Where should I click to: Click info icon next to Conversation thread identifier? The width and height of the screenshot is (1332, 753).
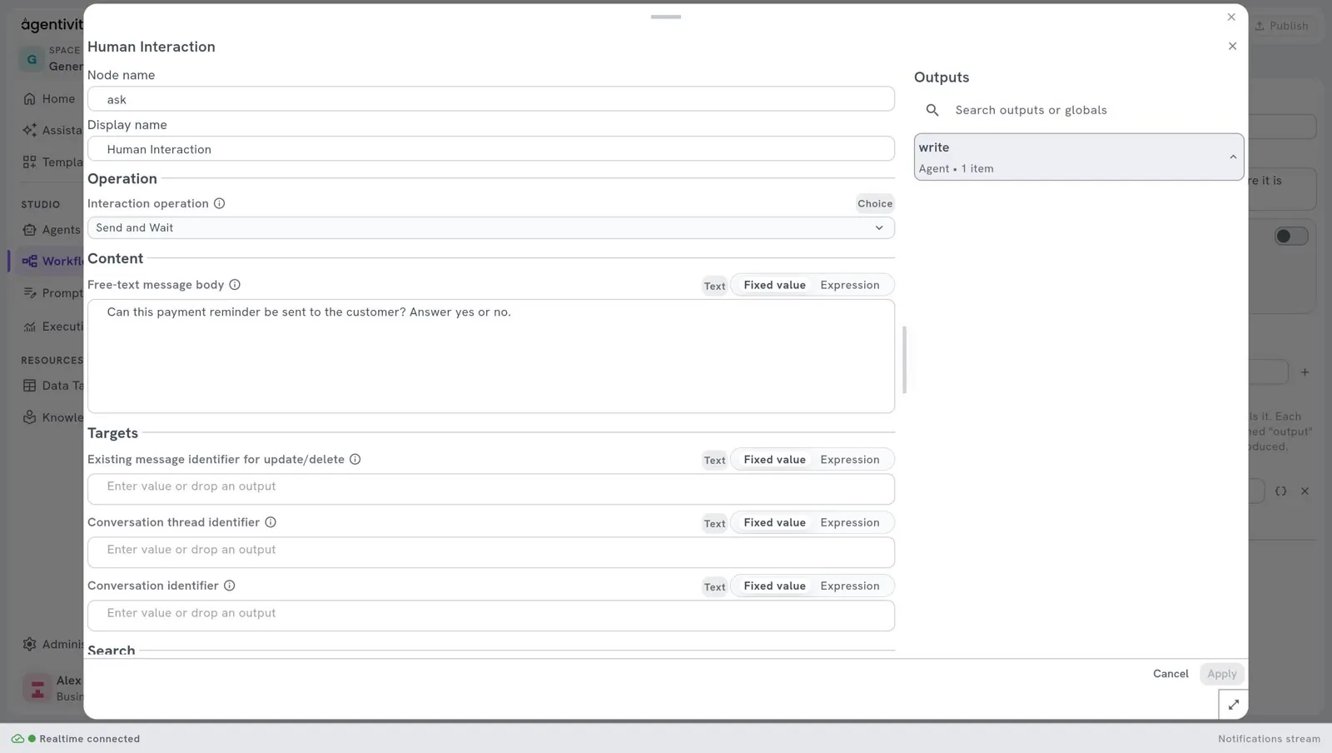click(x=271, y=522)
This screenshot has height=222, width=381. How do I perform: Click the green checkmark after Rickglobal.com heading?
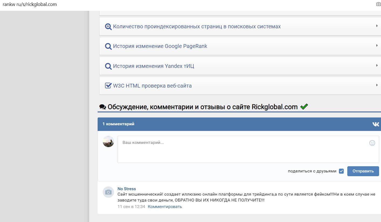[304, 107]
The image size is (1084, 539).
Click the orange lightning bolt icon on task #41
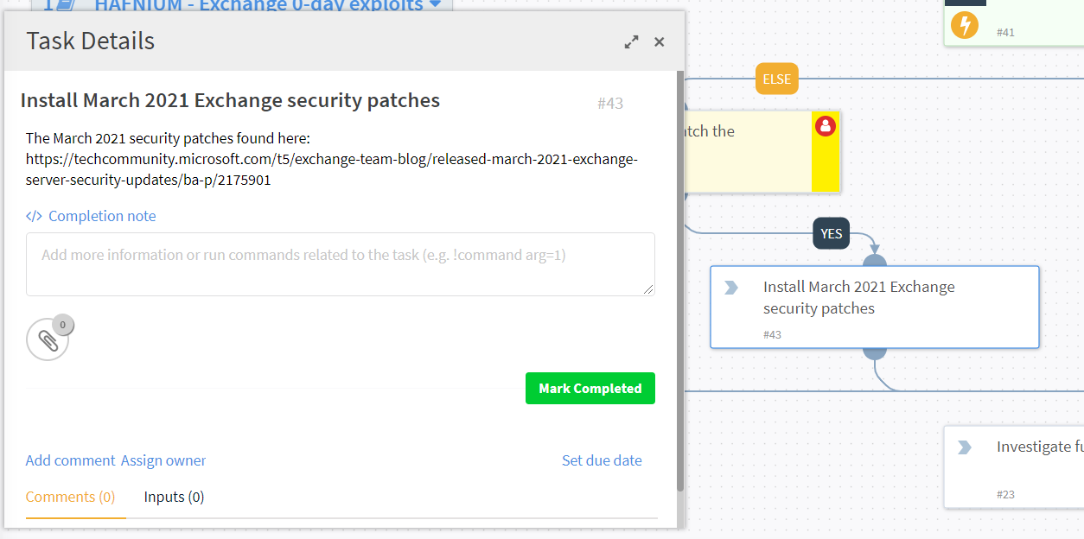965,25
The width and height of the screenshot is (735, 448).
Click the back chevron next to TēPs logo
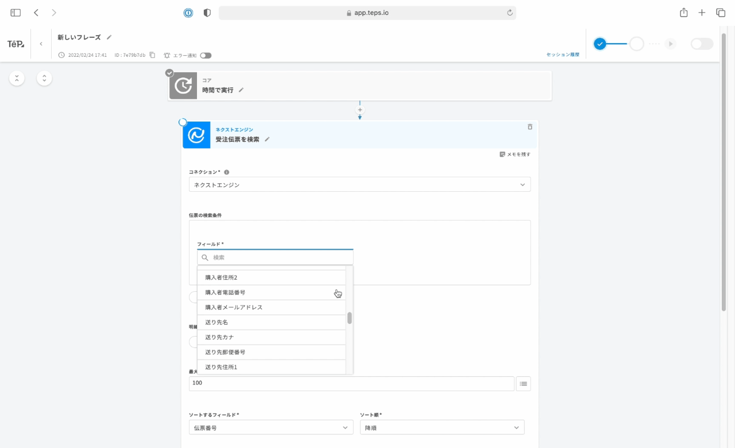pos(41,44)
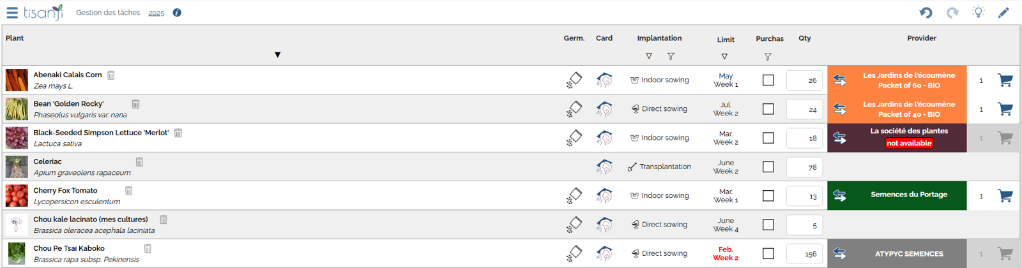Open the 2025 year link

pyautogui.click(x=156, y=13)
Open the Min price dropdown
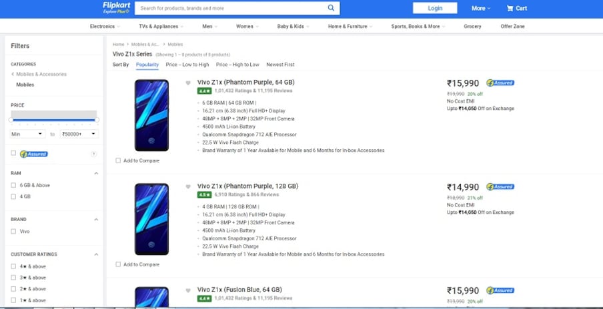603x309 pixels. [27, 134]
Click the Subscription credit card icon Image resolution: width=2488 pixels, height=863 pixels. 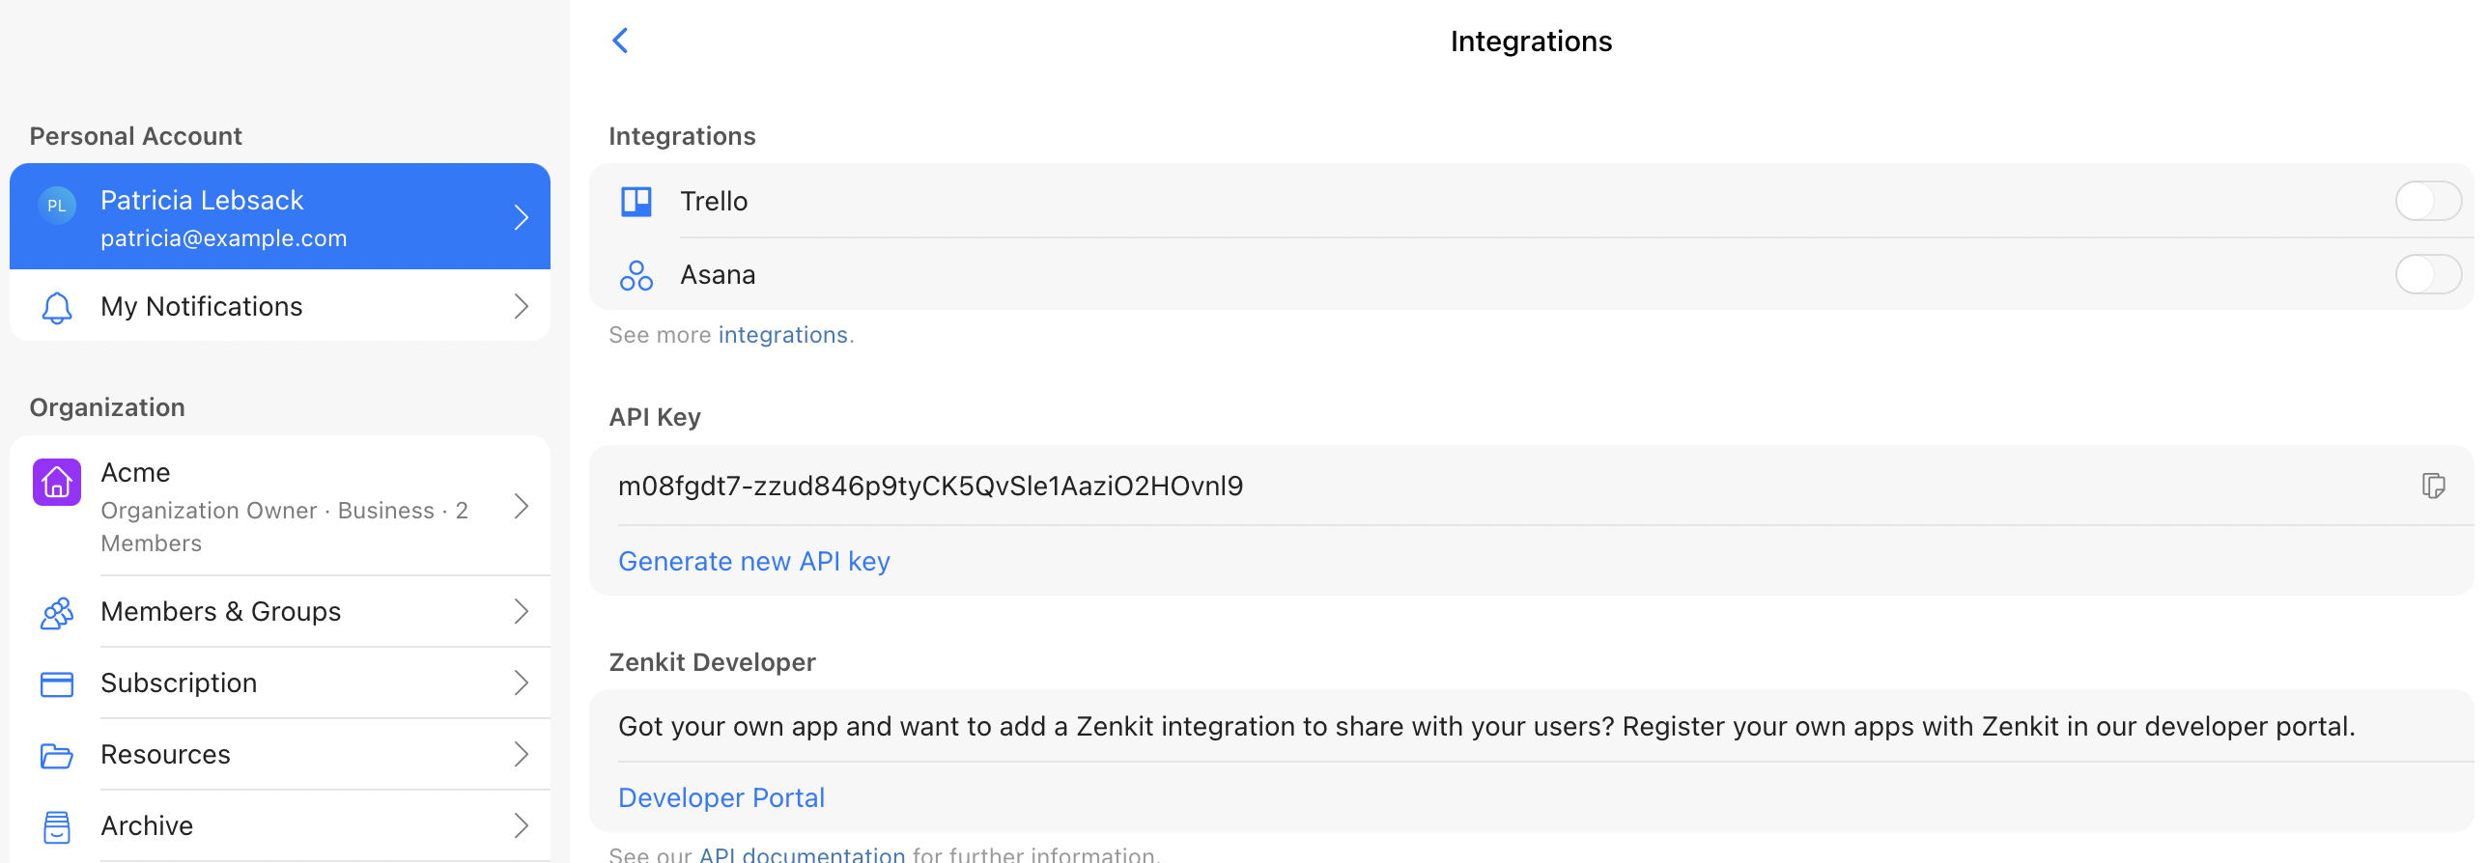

### Your instructions
Could you return, word for word, every line from the line with "Open the Min price dropdown" through the last line of the listing above, both ends included, without any pictures?

### Result of this task
Open the Min price dropdown
603x309 pixels. [27, 134]
Click the Subscription credit card icon Image resolution: width=2488 pixels, height=863 pixels. 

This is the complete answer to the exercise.